It’s been a while exploring lots of resources to understand how eQTL works and this is to summarize what I have found (or understood) and not to repeat the whole thing to save my time/memory.

Data prep: TCGA RNA-seq offers gene and isoform data which are processed using the rsem program.  Here my interest is in utilizing isoform data.  A couple of files are provided: 1)*.isoforms.results 2)*.isoforms.normalized_results

To perform eQTL, I began with the *.isoforms.results files that have two columns –raw_count and scaled_estimate: raw_count is equivalent to raw count except it includes uncertain mapping count (which would not change much the reads count); scaled_estimate is similar to FPKM or TPM values which are already processed.

I paired the raw_count with caret and DESeq for DESeq is reported as one of the best tools for RNA-seq data normalization [1]:

step 1: using a nearZeroVar function offered by caret, screen transcripts

nzv <- nearZeroVar(PRAD_T) ## remove near zeros; row: samples, column: genes
filteredPRAD_T <- PRAD_T[, -nzv]
filteredPRAD_T <-as.data.frame(t(filteredPRAD_T))

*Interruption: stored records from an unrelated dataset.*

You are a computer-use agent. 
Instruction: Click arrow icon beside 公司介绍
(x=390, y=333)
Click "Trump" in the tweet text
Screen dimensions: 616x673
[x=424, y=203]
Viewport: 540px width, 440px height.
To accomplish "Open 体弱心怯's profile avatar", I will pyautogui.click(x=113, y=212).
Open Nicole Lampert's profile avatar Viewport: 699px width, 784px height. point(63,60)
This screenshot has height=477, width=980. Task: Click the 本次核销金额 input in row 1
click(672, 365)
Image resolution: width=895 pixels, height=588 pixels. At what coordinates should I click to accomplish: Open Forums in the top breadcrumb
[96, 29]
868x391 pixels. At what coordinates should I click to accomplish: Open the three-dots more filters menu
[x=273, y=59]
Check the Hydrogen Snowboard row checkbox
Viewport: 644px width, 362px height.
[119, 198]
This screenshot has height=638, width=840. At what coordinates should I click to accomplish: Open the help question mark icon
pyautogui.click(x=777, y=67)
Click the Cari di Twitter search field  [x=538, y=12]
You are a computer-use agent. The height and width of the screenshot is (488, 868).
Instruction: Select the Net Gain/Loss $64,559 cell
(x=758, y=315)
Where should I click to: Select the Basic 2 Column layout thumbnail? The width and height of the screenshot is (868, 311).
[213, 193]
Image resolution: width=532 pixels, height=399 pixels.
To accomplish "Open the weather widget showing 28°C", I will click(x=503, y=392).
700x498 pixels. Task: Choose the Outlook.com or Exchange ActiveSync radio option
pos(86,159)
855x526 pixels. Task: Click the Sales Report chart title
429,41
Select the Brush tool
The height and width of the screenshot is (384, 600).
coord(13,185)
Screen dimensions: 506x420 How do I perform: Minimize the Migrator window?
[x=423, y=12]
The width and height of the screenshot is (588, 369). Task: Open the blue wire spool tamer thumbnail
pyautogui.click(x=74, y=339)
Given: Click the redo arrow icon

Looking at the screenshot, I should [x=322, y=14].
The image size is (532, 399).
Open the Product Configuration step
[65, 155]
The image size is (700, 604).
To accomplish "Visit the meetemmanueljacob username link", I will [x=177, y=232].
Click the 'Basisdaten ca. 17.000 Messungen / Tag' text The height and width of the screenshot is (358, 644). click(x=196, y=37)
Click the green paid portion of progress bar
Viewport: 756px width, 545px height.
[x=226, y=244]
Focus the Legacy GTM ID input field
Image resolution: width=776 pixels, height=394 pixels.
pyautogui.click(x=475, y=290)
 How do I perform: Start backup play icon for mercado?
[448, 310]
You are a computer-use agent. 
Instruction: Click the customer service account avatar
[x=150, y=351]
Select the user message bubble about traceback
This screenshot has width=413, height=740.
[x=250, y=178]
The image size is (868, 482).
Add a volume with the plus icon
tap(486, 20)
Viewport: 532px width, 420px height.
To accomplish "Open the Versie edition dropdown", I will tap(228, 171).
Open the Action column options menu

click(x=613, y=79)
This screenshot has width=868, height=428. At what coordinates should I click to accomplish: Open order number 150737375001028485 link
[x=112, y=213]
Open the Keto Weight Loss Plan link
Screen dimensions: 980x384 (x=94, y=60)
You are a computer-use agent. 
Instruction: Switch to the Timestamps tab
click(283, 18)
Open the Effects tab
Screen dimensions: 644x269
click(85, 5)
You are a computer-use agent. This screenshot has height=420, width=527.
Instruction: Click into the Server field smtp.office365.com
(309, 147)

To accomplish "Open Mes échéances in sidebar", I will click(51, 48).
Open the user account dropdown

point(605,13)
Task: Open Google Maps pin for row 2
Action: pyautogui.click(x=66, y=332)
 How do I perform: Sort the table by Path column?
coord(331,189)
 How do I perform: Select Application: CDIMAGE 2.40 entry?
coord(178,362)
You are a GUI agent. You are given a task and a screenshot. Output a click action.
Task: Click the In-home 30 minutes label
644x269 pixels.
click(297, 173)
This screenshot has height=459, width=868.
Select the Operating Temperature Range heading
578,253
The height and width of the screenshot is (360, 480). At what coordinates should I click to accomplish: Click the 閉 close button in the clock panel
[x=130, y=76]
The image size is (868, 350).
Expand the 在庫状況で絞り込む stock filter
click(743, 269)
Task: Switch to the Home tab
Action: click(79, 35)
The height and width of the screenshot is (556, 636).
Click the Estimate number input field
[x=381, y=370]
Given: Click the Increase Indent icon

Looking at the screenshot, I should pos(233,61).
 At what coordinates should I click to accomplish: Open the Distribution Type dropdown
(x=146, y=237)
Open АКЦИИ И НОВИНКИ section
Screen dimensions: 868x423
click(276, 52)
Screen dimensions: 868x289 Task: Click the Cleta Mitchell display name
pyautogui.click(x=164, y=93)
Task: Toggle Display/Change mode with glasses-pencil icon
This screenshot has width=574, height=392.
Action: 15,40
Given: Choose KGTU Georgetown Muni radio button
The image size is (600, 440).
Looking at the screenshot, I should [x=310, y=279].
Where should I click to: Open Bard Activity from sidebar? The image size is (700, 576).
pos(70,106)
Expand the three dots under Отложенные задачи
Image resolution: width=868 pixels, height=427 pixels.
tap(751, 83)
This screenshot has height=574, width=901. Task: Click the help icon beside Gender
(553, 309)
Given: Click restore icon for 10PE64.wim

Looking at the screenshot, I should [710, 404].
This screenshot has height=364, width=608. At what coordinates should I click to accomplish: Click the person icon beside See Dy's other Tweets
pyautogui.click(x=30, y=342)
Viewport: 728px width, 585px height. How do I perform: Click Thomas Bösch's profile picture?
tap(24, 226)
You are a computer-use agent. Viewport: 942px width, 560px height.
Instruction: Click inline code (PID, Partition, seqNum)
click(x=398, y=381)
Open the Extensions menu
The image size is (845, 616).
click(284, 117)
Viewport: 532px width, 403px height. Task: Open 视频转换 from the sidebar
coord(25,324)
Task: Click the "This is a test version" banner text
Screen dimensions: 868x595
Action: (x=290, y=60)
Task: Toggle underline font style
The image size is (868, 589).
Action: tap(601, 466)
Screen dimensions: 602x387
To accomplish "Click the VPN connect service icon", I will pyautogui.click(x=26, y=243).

step 2: prepare normalized counts by:

cds = newCountDataSet(filteredPRAD_T, conditions=surv1$race); # input: row(gene), column(sample)
cds = estimateSizeFactors(cds)
cts = counts(cds, normalized=TRUE) ## expression data prepared
cts<-as.data.frame(cts)

Prepare SNP array by combining them and get gene location by running biomart in r and SNP location from a local SNP reference file.

Mapping using matrix eQTL

This requires a predefined format for each file (gene expression, SNP, Covariates (e.g., race, age, gender), gene location, SNP location).

To accelerate a large matrix computation, openBLAS is a must.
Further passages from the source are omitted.